Beginning with the line that holds "At what coordinates should I click to accomplish: Click the pink" and ending with the last line below, repeat each line exactly, leaving any pictures out.
»»
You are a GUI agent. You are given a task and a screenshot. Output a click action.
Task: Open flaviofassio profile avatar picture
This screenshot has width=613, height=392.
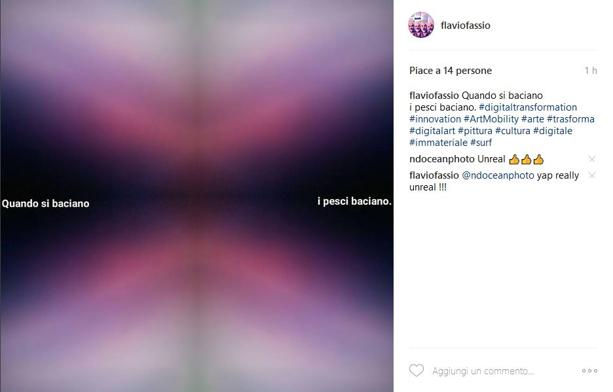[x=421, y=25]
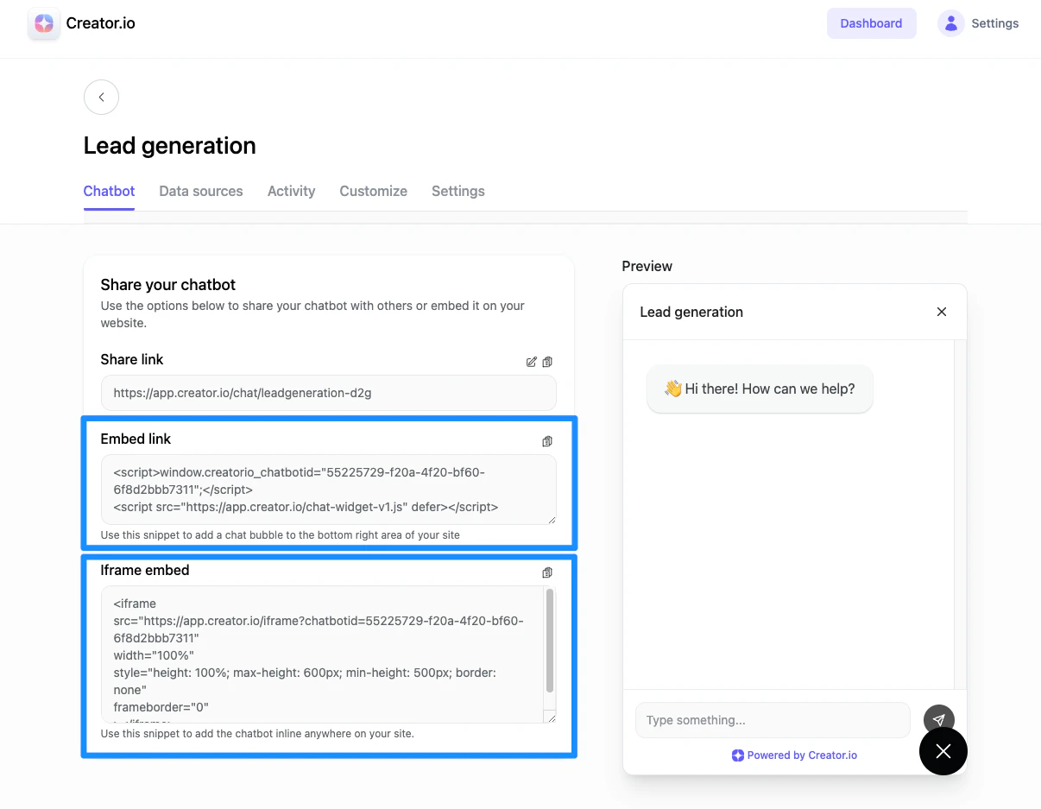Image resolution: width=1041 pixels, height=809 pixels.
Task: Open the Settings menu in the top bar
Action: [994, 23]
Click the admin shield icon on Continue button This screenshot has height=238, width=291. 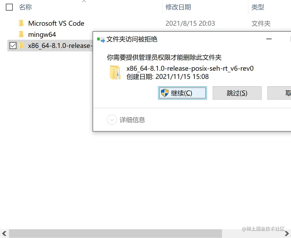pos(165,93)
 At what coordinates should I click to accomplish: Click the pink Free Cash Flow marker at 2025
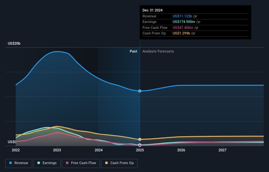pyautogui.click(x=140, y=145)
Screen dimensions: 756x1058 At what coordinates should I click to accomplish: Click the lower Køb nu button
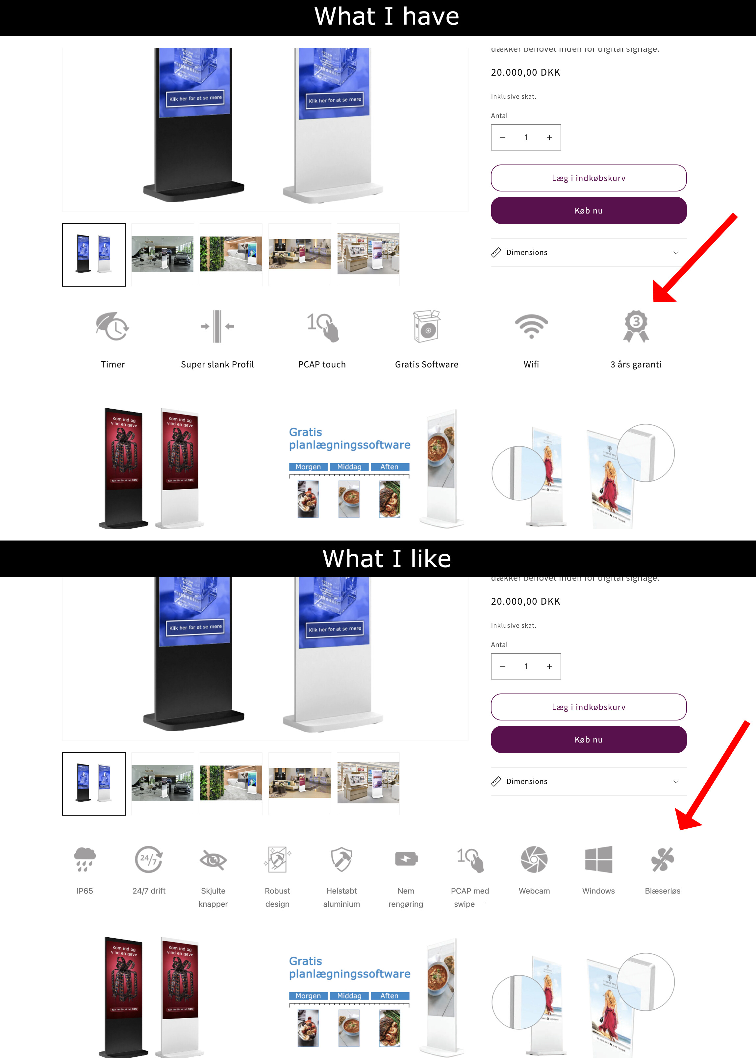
««
PROBLEM SOLUTION
 At what coordinates should I click to accomplish: Click the pink Free Cash Flow marker at 2025
pyautogui.click(x=140, y=145)
Screen dimensions: 756x1058 At what coordinates should I click to accomplish: Click the lower Køb nu button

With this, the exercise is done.